# Isnt this guy a stunner (not mine) but wow



## Peppy Barrel Racing (Aug 16, 2011)

Cute lil grulla splash colt! Looks like there was some white suppression to keep the white from covering the bridge of the nose completely. And the lack of white on the feet makes me think he's frame too. Very pretty!
_Posted via Mobile Device_


----------



## JCnGrace (Apr 28, 2013)

His expression in that first picture is so comical that it made me laugh. What a cutie!


----------



## Speed Racer (Oct 21, 2009)

Not my cup of tea, but I can see where some people might find him attractive.


----------



## Dreamcatcher Arabians (Nov 14, 2010)

I'm totally not a grullo fan, can't even say why. THIS little guy is so pretty I even think he's gorgeous!


----------



## FlyGap (Sep 25, 2011)

If have him in my field in a heartbeat! Too too adorable, will probably be a stunner.
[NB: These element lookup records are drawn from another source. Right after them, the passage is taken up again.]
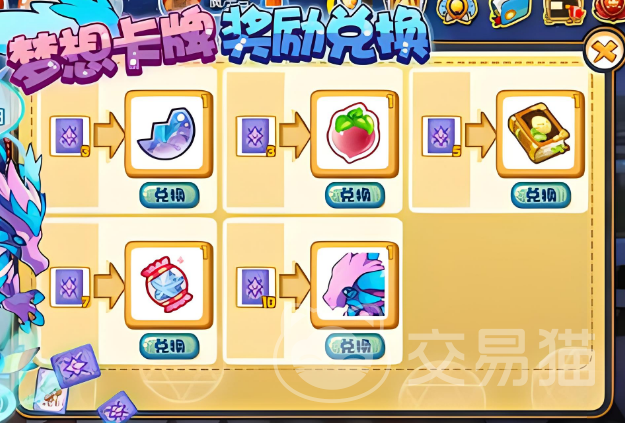This screenshot has width=625, height=423.
Task: Redeem the radish fruit with 兑换 button
Action: click(355, 195)
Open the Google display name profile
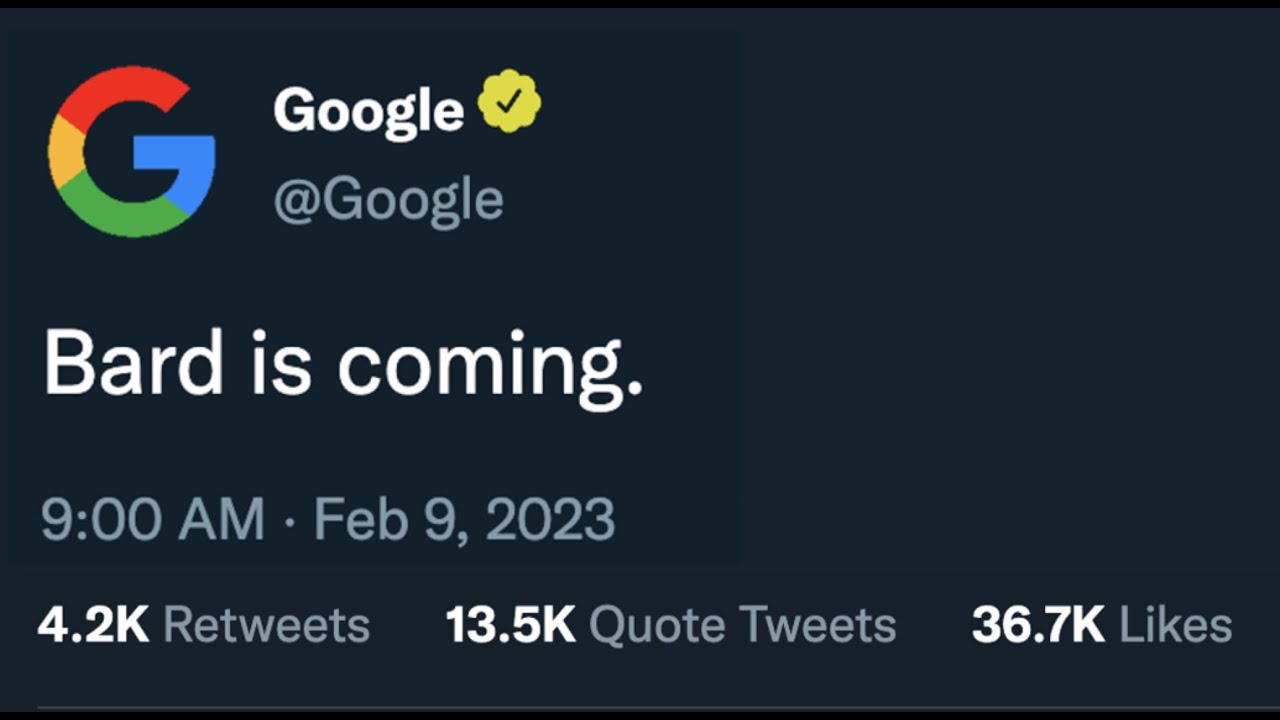Screen dimensions: 1280x720 tap(368, 109)
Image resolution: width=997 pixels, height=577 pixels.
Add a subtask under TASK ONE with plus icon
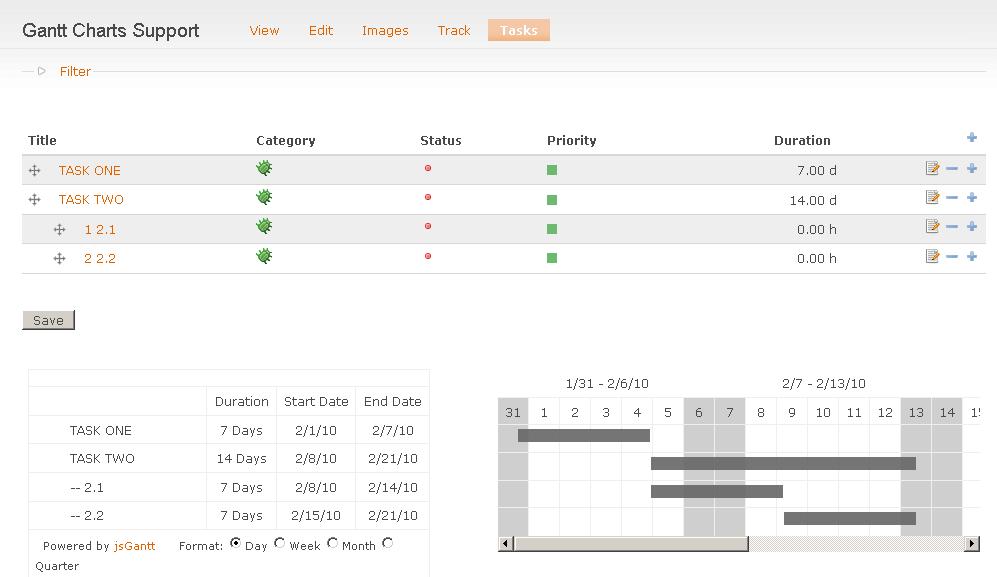click(972, 169)
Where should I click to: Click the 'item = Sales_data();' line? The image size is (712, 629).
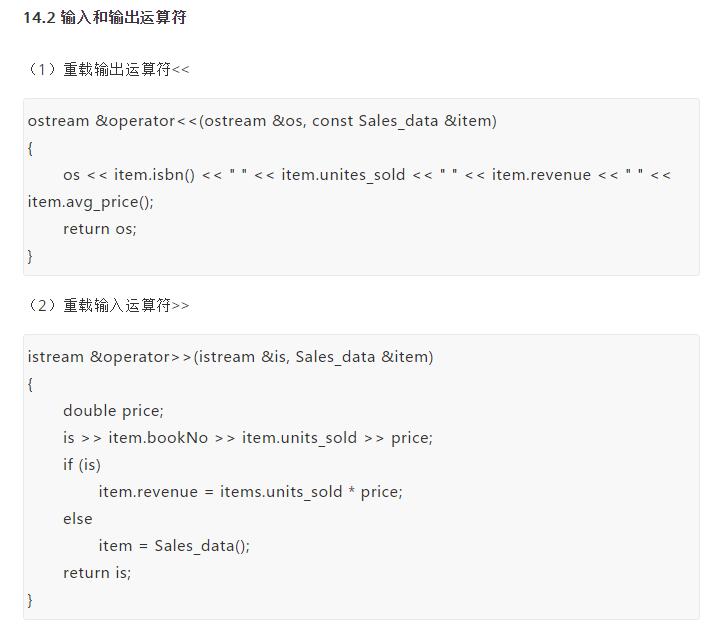point(174,545)
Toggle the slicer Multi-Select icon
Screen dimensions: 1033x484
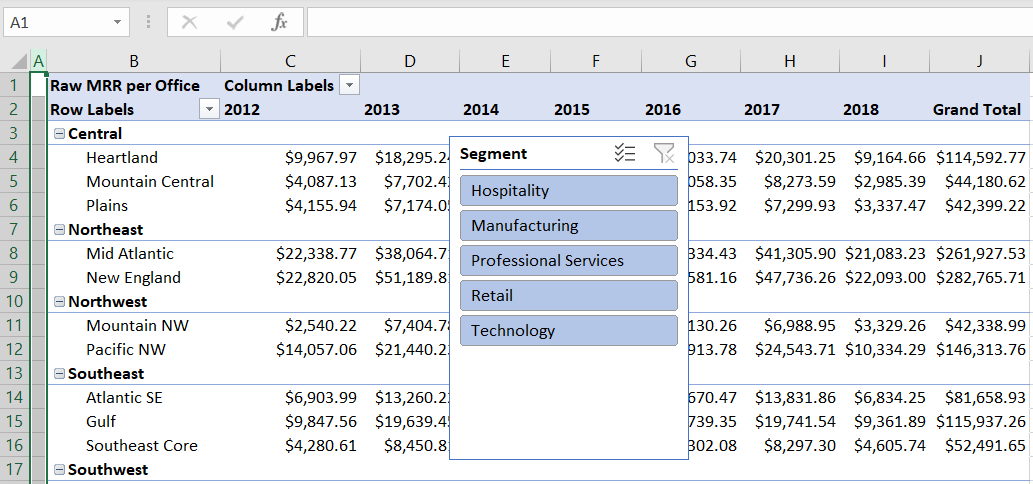[624, 153]
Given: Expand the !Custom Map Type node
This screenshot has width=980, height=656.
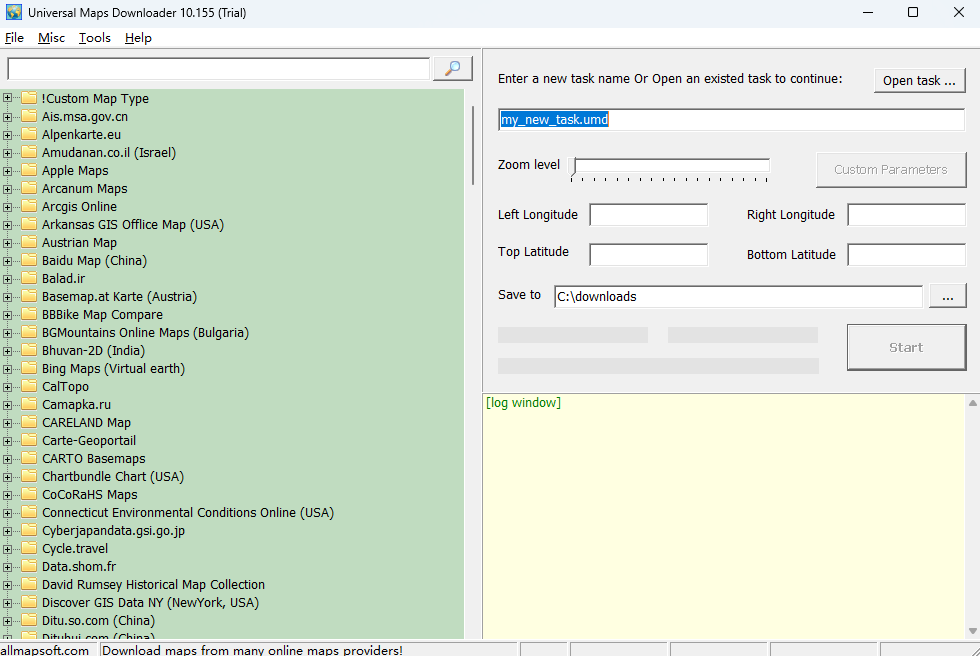Looking at the screenshot, I should pos(7,98).
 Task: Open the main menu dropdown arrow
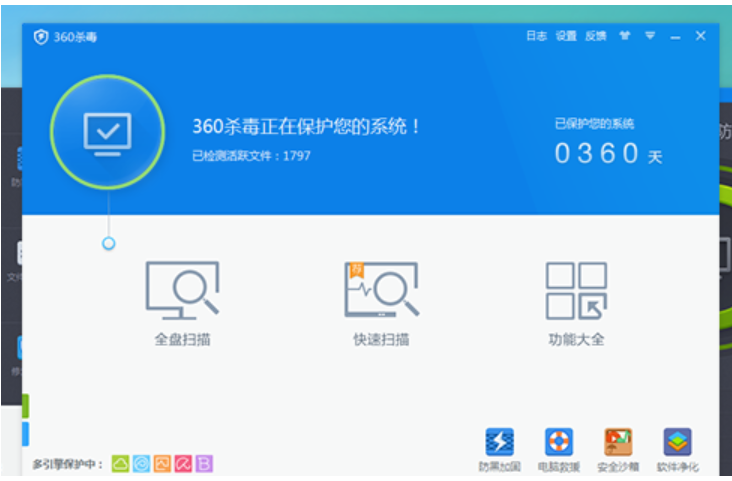pyautogui.click(x=650, y=36)
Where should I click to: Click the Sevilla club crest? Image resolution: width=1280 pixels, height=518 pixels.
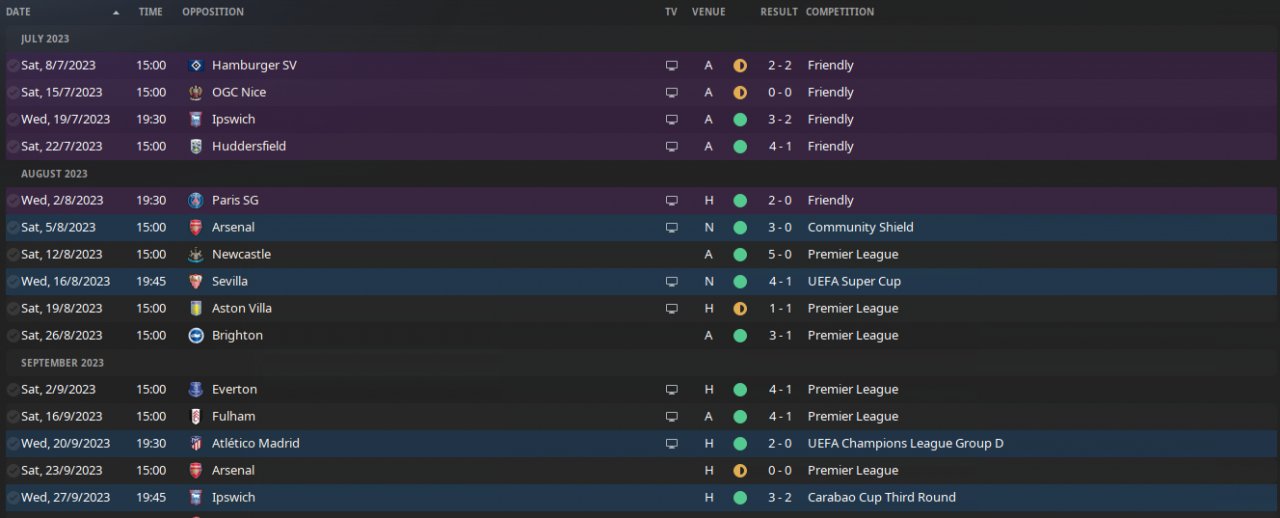(x=196, y=282)

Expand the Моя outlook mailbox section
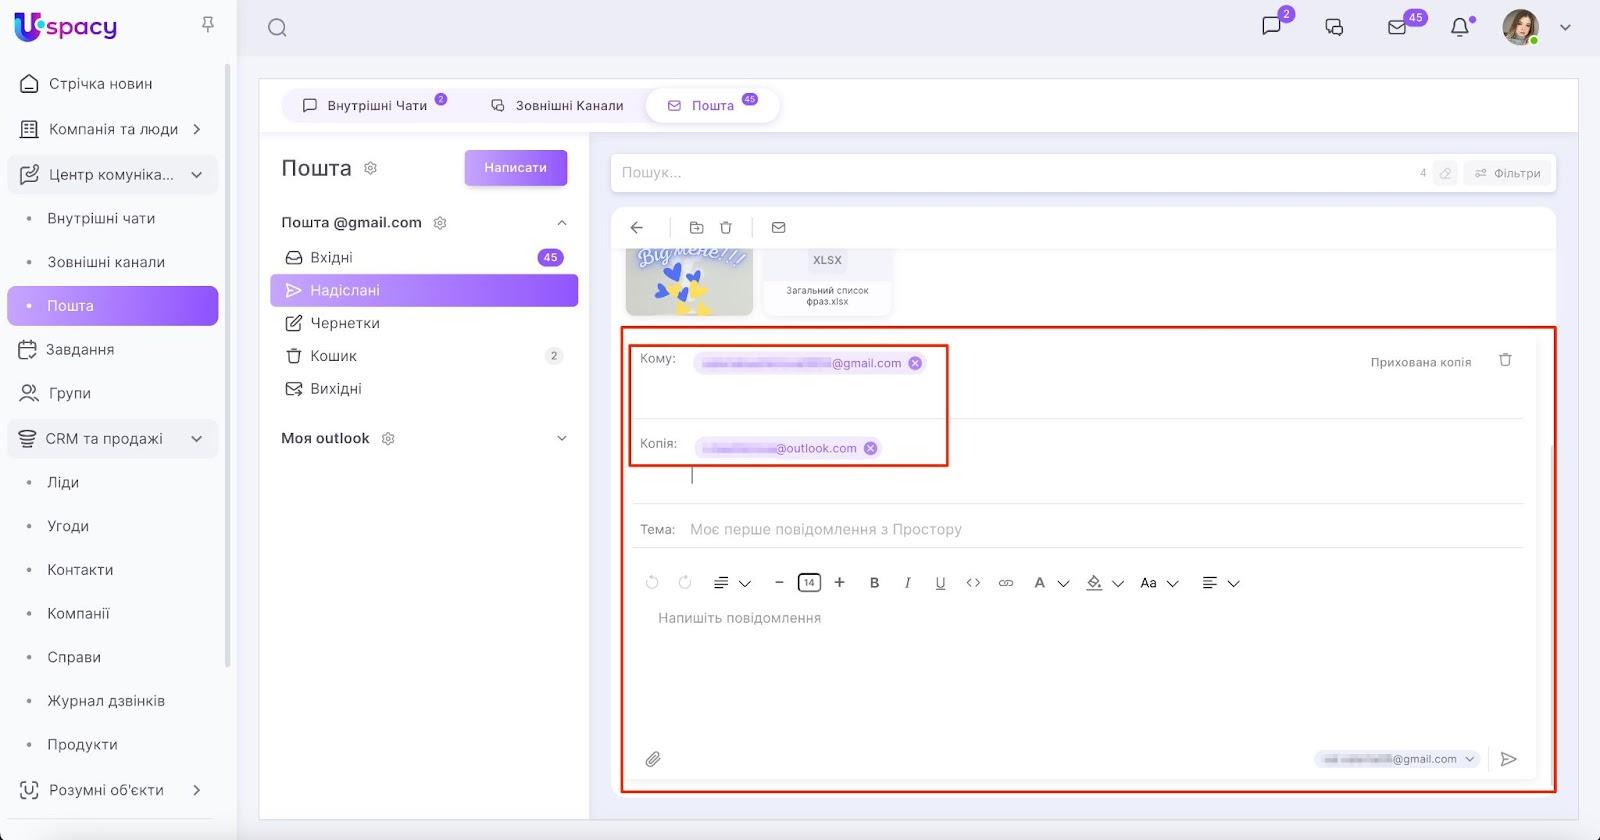(561, 438)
Love that short back too.
_Posted via Mobile Device_


----------



## Dreamcatcher Arabians (Nov 14, 2010)

LOL! I think they need to send him to me to hide him from the world for them. He is just not what they're looking for, I'm sure.........SNORT!


----------



## Fulford15 (Oct 17, 2012)

He's a cutie, but, I am just not fond of the eyes. They freak me right out.


----------



## Wild Heart (Oct 4, 2010)

I think he's a handsome little fellow!
He is very unusual, really like that about him.


----------



## Southern Grace (Feb 15, 2013)

I'm not usually a fan of pink pigment around the eyes, but that face mask just looks like a superhero, and grullas are definitely up my alley.


----------



## Dreamcatcher Arabians (Nov 14, 2010)

Fulford15 said:


> He's a cutie, but, I am just not fond of the eyes. They freak me right out.


It's the eyes that got me, I LOVE those ice blue eyes! :lol:


----------



## EdmontonHorseGal (Jun 2, 2013)

i'm not a fan of blue eyed horses or those with the pink/white showing at the eye, but this lil fellow is super cute!!! i'd take him home in an instant.


----------



## Tupelo (Jun 20, 2013)

i like the color but his face is a bit creepy lol, im also not a fan of that much white on the face.


----------



## Cynical25 (Mar 7, 2013)

*swoon*


----------



## Becca93 (Jan 22, 2009)

What a cute little guy!


----------



## HorseLovinLady (Jul 18, 2011)

He's a stunner for sure!!


----------



## Dustbunny (Oct 22, 2012)

Pretty baby!

I'm a real sucker for beautiful blue eyes. We have a Paint with blue eyes and I could just look into those eyes of his forever. Plus he's a really cool guy!


----------



## trailhorserider (Oct 13, 2009)

I am a sucker for blue eyes for sure......and the grulla color certainly does not hurt! He's a stunning colt!


----------



## Arab Mama (Jun 10, 2012)

Love him! Are grulla's actually born grey or is my monitor off - lol. I've got pics of my BF's grulla at birth, but my brain can't remember the color. I'll post them when I find them.


----------



## rideverystride (Jul 19, 2013)

STUNNING guy .


----------



## SammysMom (Jul 20, 2013)

OH my gosh, he is so beautiful!!


----------